Now that nursery is filled with children, and they’re asking for more volunteers. Church attendance has more than tripled, and people are accepting Christ as their Savior.
Jackson also described how another church, First Baptist Church Florence, only had one college student. The church prayed, “God, would You help us reach more people?” In the past several months, 13 college students have been baptized and more than 70 college students attend.
Samford University in Birmingham and Campbellsville University in Campbellsville, Kentucky, have both experienced student revivals too.
“This summer, I’m excited as [these students are] going to different places and their homes,” Jackson said. “I’m just praying we’re going to continue to see these puddles of God’s grace and pray they will unite into a major river.”

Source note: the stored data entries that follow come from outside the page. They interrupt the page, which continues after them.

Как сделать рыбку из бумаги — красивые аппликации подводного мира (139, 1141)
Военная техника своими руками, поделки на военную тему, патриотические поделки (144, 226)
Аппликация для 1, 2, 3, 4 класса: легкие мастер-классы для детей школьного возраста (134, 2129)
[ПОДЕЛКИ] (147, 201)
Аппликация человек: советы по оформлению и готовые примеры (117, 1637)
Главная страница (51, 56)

Despite how bleak the world may appear, Wilson believes revival is always possible.
“We’re people of hope,” Wilson said. “The old saying is, ‘The deeper the dark, the brighter the light.’

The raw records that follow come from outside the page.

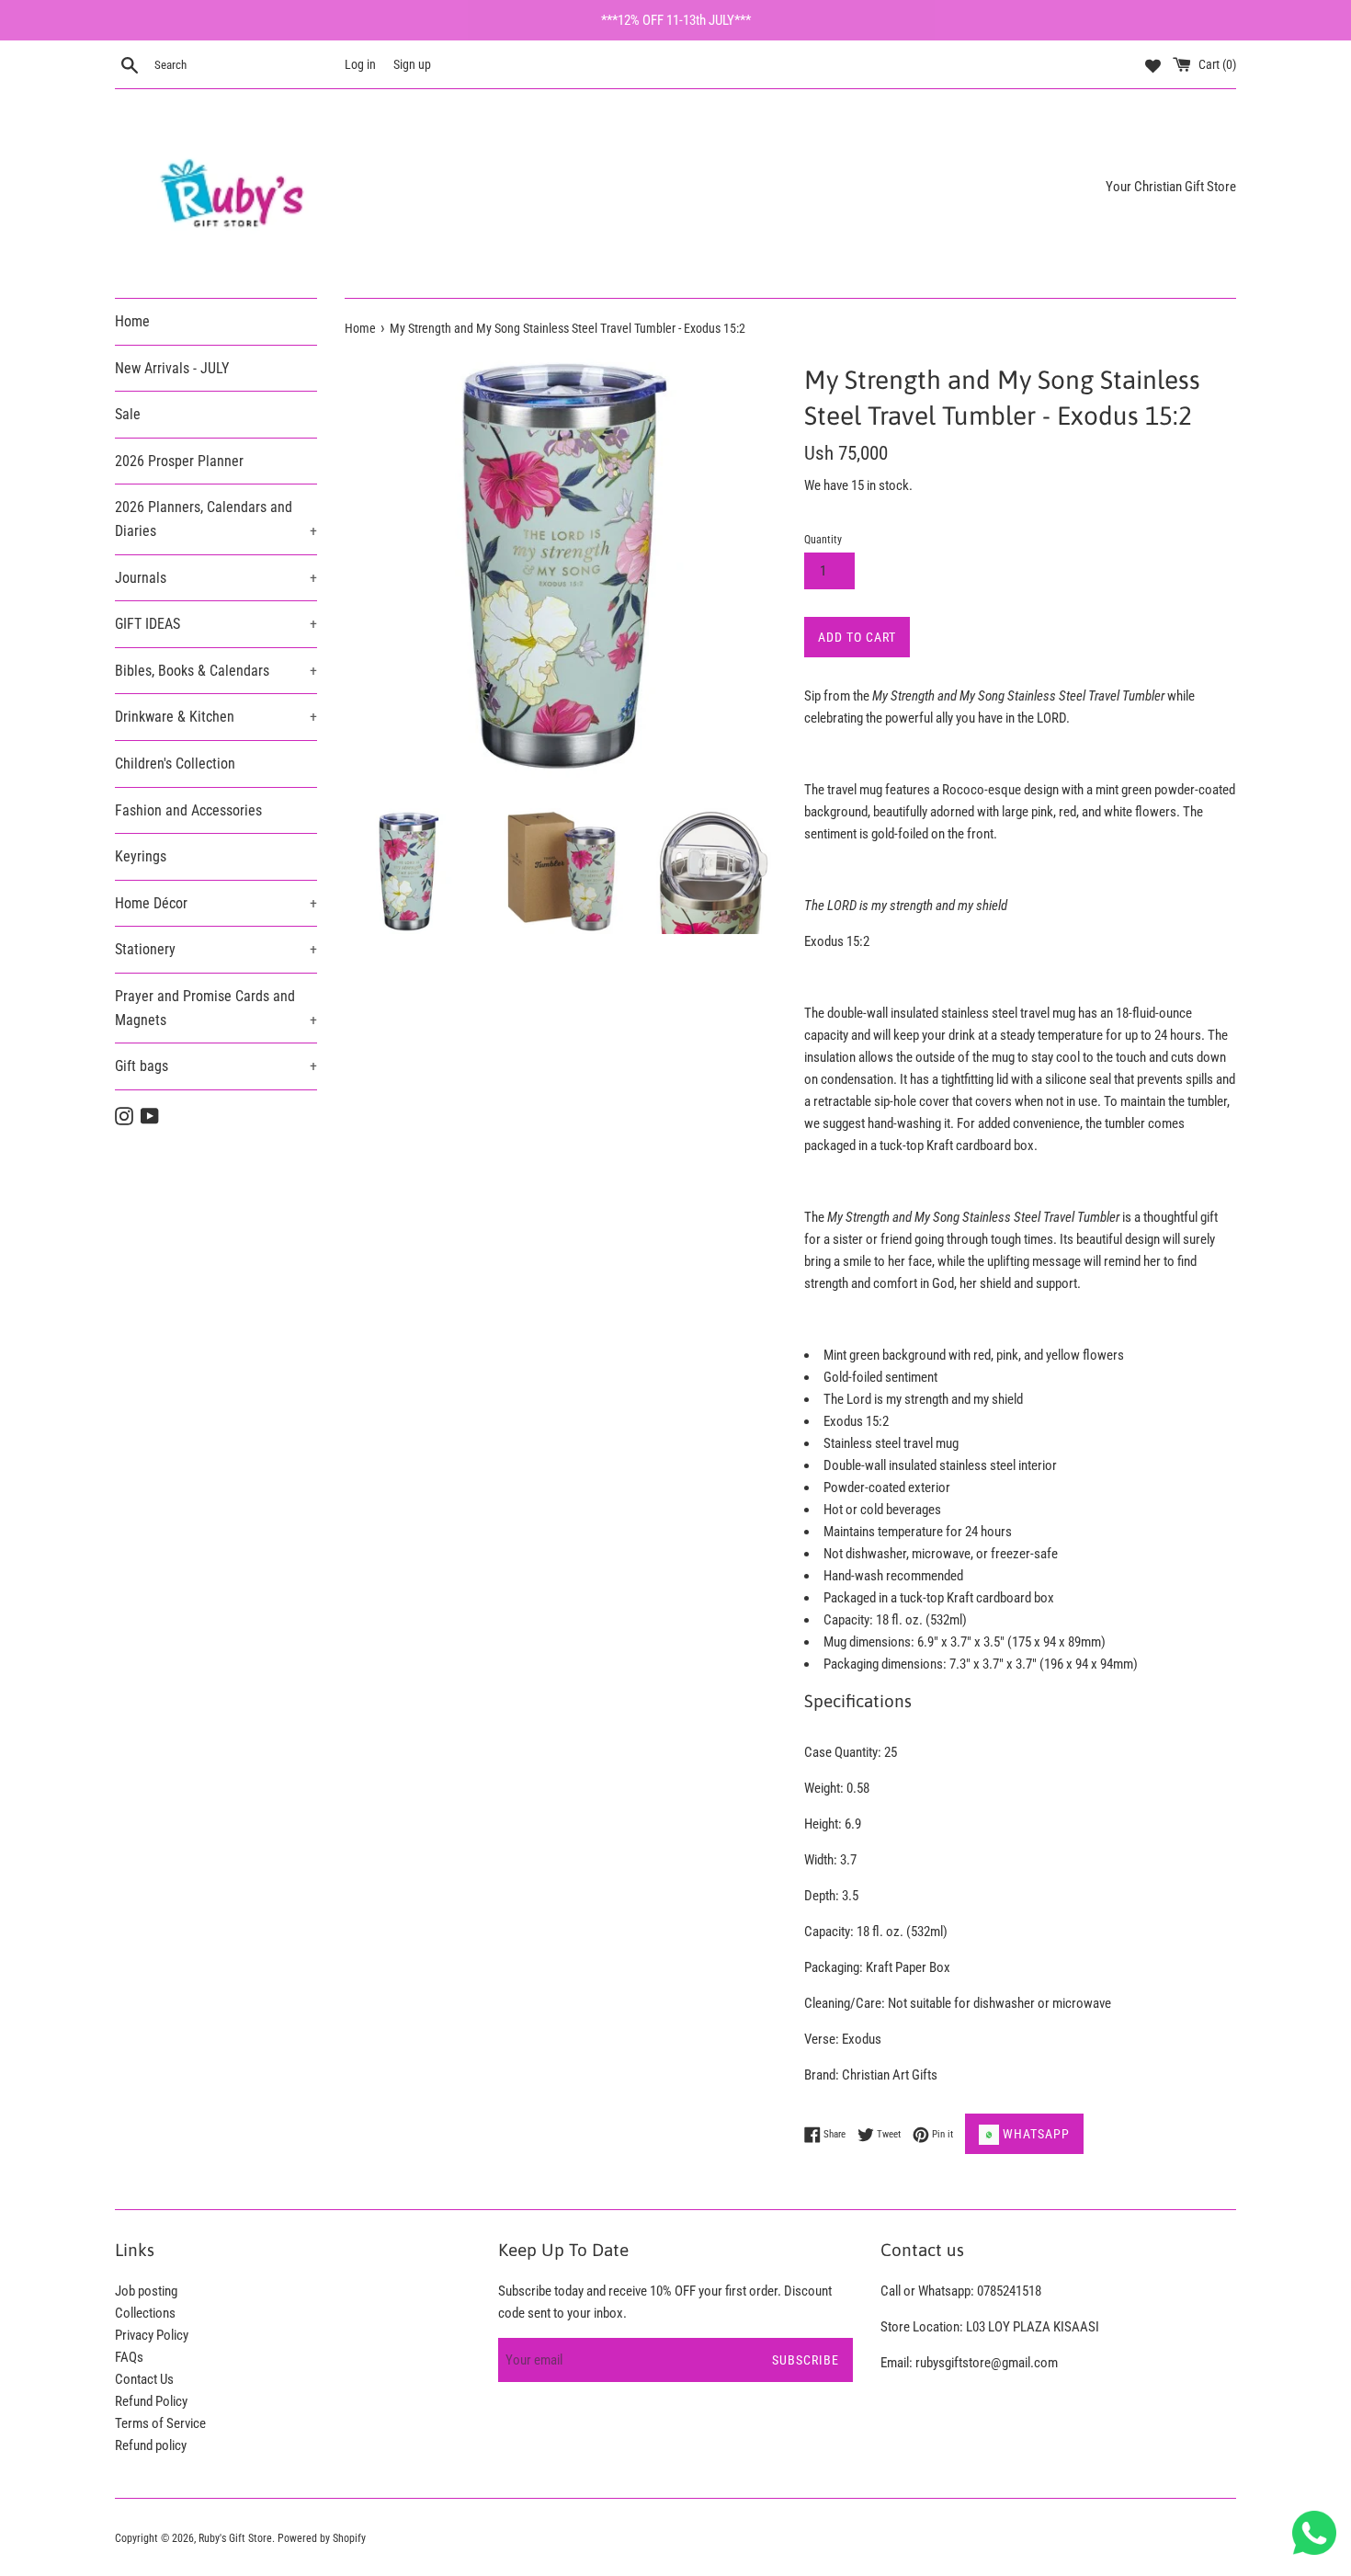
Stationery (216, 949)
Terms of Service (160, 2423)
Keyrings (140, 856)
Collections (145, 2313)
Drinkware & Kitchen (216, 716)
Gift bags (216, 1066)
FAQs (129, 2357)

“The darkness of the world that we’re living in is just a wonderful backdrop for God to display His glory, and to shine His light. I was never among the doom and gloom prophets (thinking) that God had passed us over. No, because Jesus is alive, there’s always a reason to have expectancy that He’s going to break through.”
Are traditional methods still worthwhile?

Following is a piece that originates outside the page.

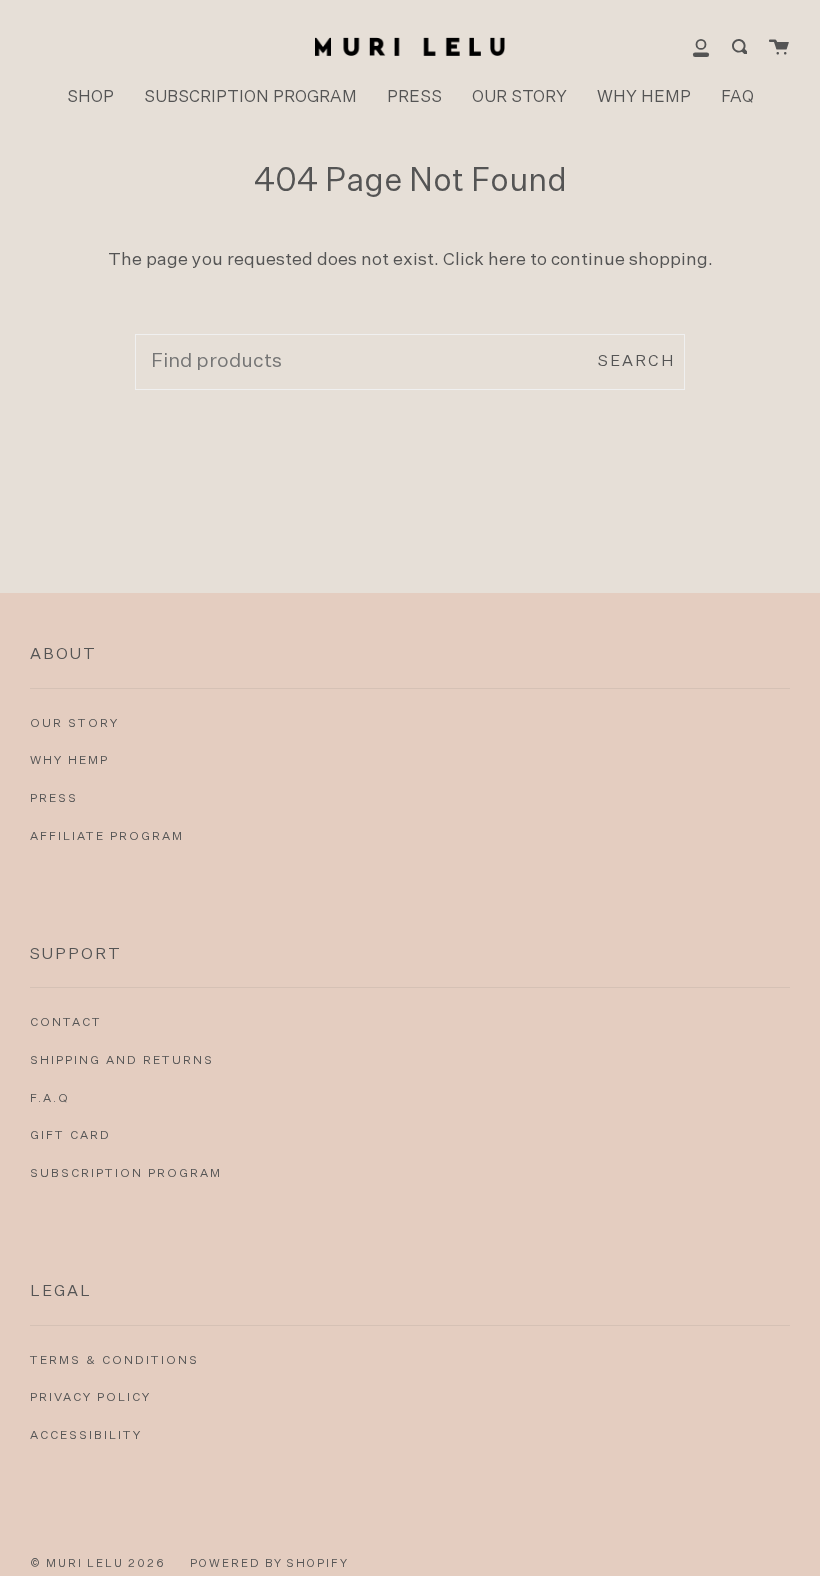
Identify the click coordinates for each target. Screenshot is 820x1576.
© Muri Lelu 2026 (98, 1563)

If you’re second guessing whether your church should have a planned revival meeting this year, here’s your answer: Yes.
Any time to focus on God is better than none at all.
“I do believe that churches ought to have revival meetings, because whether you experience true revival or not, revival meetings are like Vacation Bible School,” Long said. “It’s a fertile time for believers to talk to their neighbors and invite them to church. It’s a fertile time for sinners to be saved. It’s a fertile time for the Word to be preached.”
Gilbreath also encourages churches to prepare and pray for revival ahead of the scheduled meetings. He believes that the reason many churches aren’t experiencing revival is because their members are out of fellowship with God. They may be obediently serving in various capacities, but if they haven’t opened their hearts to Him, revival won’t occur.
“God is looking for those who are hungry for Him,” Long said. “I think people today need to understand the dissatisfaction that they feel in their hearts is not meant to drive them away from God in the sense of, ‘I’m a failure or disappointment or I can’t seem to get it all together.’ It’s to drive them to God for more revival. We need to seek God, not seek revival. You won’t ever hear the Bible say, ‘Seek after revival.’
“You seek God in a spirit of humility and repentance, and as you seek God, revival comes. You don’t get revived by seeking revival; you get revived by seeking God. Revival is intrinsically Christ-centered, God-focused. That’s the heart of it all.”